4). Which of the following is not considered a connective tissue?
c). adipose tissue
5). Which of the following statements about nerve tissue is false?
a). Neurons transmit sensory information to the brain.
b). Both neurons and neuroglia are present in the CNS and PNS.
c). Neurons conduct electrical impulses.
d). All types of cells in nerve tissue conduct electrical impulses.
6). Exoskeletons provide excellent protection to internal organs. However, animals that utilize exoskeletons are usually relatively small. Why?
a). These animals are only able to produce a limited amount of chitin.
b). Exoskeletons are not living tissue, and therefore they cannot grow.
c). A large exoskeleton would be too heavy to move.
d). During molting, these animals are especially vulnerable to predators and therefore do no usually live long enough to grow bigger.
7). Which of the following statements best describes the sliding filament mechanism of muscle contraction?
a). Actin and myosin filaments do not shorten, but rather, slide past each other.
b). Actin and myosin filaments shorten and slide past each other.
c). As they slide past each other, actin filaments shorten, while myosin filaments do not shorten.
d). As they slide past each other, myosin filaments shorten, while actin filaments do not shorten.
8). What is the role of Ca++ in muscle contraction?
a). It binds to tropomyosin, enabling troponin to move and reveal binding sites for cross-bridges.
b). It binds to troponin, enabling tropomyosin to move and reveal binding sites for cross-bridges.
c). It binds to tropomyosin, enabling troponin to release ATP.
d). It binds to troponin, enabling tropomyosin to release ATP.
9). Motor neurons stimulate muscle contraction via the release of
10). Which of the following statements about muscle metabolism is false?
a). Skeletal muscles at rest obtain most of their energy from muscle glycogen and blood glucose.
b). ATP can be quickly obtained by combining ADP with phosphate derived from creatine phosphate.
c). Exercise intensity is related to the maximum rate of oxygen consumption.
d). ATP is required for the pumping of the Ca++ back into the sarcoplasmic reticulum.
Test Your Visual Understanding
1). Use the following terms to label the structures in the figure.
Answer: The labeling should be like that in figure 42.20a (1 and 2).
Apply Your Knowledge
1). You are planning to travel to a hot and dry desert region where little water is available. If you were able to either (a) increase the amount of keratin in your stratified squamous epithelium, or (b) increase the number of your exocrine sweat glands, which would be a better survival strategy?
Answer: If water was plentiful, it would be best to (b) increase the number of your exocrine sweat glands. In this case, a large number of sweat glands would help your body to remain cool through evaporation of sweat. However, since water is scarce, it would be best to (a) increase the amount of keratin in your stratified squamous epithelium. In this case, the increased keratin would help prevent water loss and dehydration.

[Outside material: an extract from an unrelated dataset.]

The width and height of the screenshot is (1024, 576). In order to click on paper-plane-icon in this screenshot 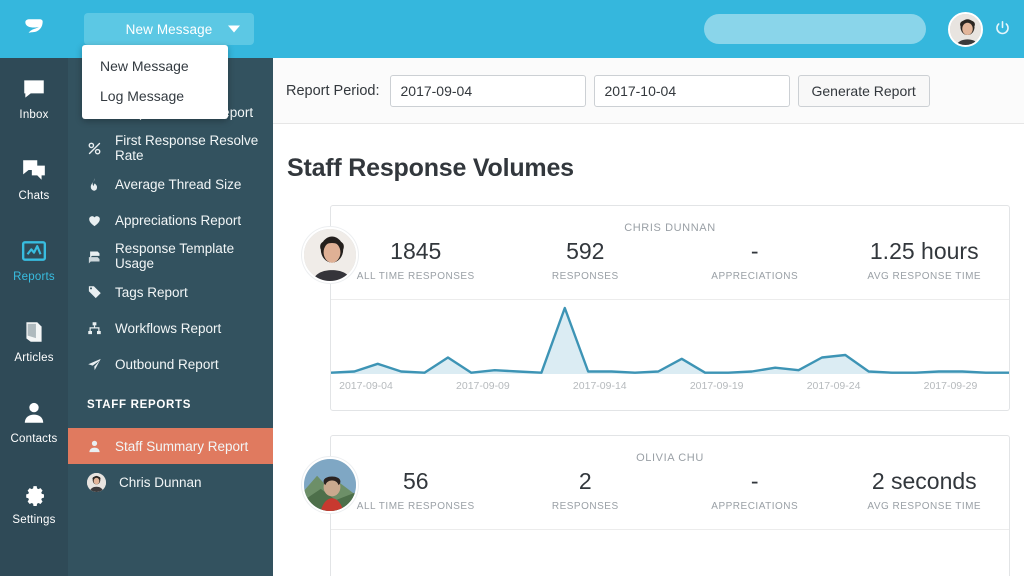, I will do `click(94, 364)`.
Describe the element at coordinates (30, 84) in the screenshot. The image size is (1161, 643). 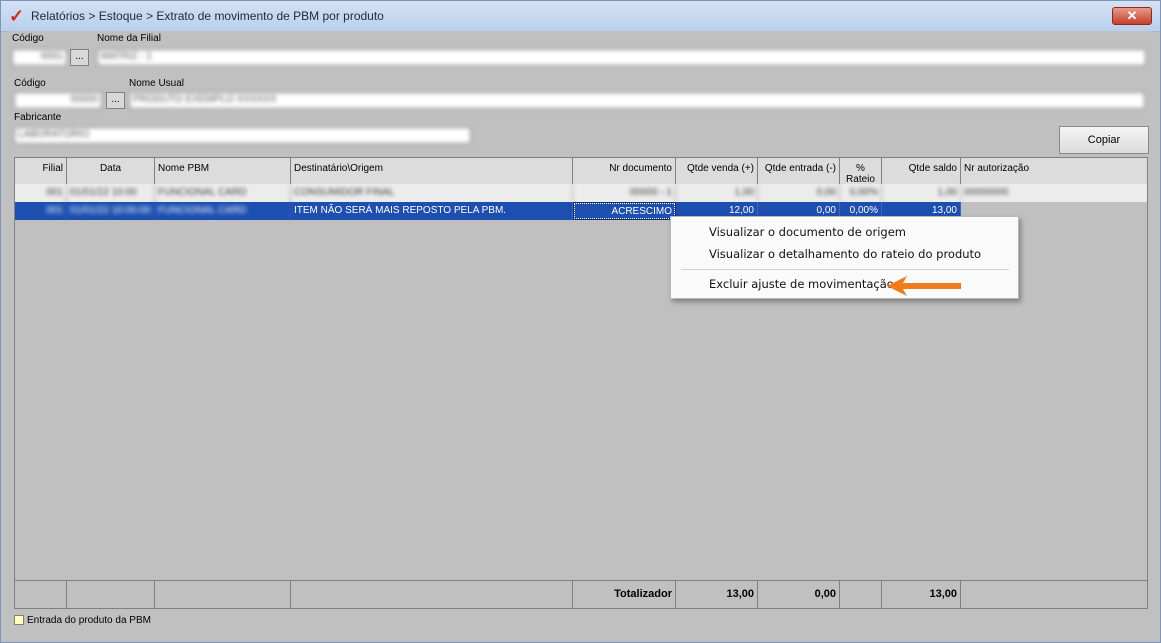
I see `produto-codigo-label: Código` at that location.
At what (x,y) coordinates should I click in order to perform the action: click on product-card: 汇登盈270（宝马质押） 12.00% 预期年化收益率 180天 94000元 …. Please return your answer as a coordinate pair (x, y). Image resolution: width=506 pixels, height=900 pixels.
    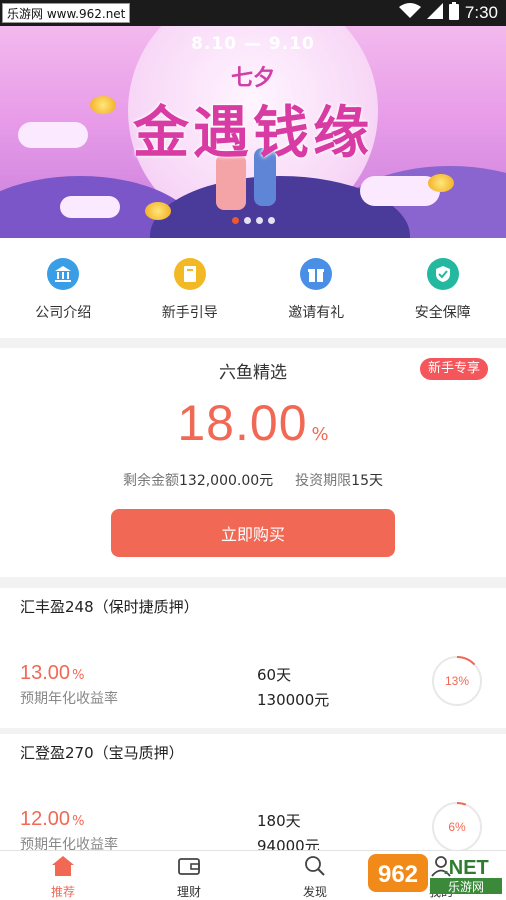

2). You have just been hired as a personal trainer. One of your clients asks you if sit-ups are considered isometric or isotonic exercises. What is your response?

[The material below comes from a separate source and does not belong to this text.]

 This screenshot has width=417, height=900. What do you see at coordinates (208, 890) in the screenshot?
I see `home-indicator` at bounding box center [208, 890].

Answer: In isometric exercises, a muscle group is contracted without a change in length. By contrast, isotonic exercises contract a muscle through a range of motion. Sit-ups require motion to contract and relax the abdominal muscles, and therefore are considered isotonic exercises.
3). The nerve gas sarin inhibits the enzyme acetylcholinesterase, which is normally present in the neuromuscular junction and required to break down acetylcholine into inactive fragments. Based on this information, what do you think are the likely effects of this nerve gas on muscle function?
Answer: If acetylcholinesterase is inhibited, acetylcholine will continue to stimulate muscles to contract. As a result, muscle twitching, and eventually paralysis, will occur. In March 1995, canisters of sarin were released into a subway system in Tokyo. Twelve people were killed and hundreds injured.